What you are asked to do - Pick out and copy every line in the records below that contains the word "Image".

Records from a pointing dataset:
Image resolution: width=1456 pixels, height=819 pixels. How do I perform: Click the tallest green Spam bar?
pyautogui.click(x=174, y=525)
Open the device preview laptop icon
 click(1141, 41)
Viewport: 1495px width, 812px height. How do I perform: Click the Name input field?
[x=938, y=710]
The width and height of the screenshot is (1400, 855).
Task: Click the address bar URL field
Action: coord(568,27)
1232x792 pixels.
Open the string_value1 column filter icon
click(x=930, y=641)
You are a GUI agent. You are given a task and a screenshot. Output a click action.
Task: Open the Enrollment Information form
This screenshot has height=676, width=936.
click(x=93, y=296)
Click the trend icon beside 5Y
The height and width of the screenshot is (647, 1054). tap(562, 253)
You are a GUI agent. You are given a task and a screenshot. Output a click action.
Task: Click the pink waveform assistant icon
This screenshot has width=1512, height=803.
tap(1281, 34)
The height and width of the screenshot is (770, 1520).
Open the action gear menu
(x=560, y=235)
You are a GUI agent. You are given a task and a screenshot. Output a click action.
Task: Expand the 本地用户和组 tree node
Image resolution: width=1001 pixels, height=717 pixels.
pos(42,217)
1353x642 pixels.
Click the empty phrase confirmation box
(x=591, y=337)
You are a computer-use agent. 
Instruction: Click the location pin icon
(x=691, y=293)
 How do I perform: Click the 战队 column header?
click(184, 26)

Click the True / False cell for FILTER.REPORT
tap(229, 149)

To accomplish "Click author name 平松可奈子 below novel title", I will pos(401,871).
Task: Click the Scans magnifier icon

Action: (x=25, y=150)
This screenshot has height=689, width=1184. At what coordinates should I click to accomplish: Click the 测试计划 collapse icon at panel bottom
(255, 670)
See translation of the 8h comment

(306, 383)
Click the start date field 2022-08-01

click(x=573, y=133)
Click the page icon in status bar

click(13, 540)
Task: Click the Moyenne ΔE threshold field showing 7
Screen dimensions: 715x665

Worked solution -
Image resolution: width=1456 pixels, height=819 pixels. How do I perform: Click the tallest green Spam bar?
Image resolution: width=1001 pixels, height=717 pixels.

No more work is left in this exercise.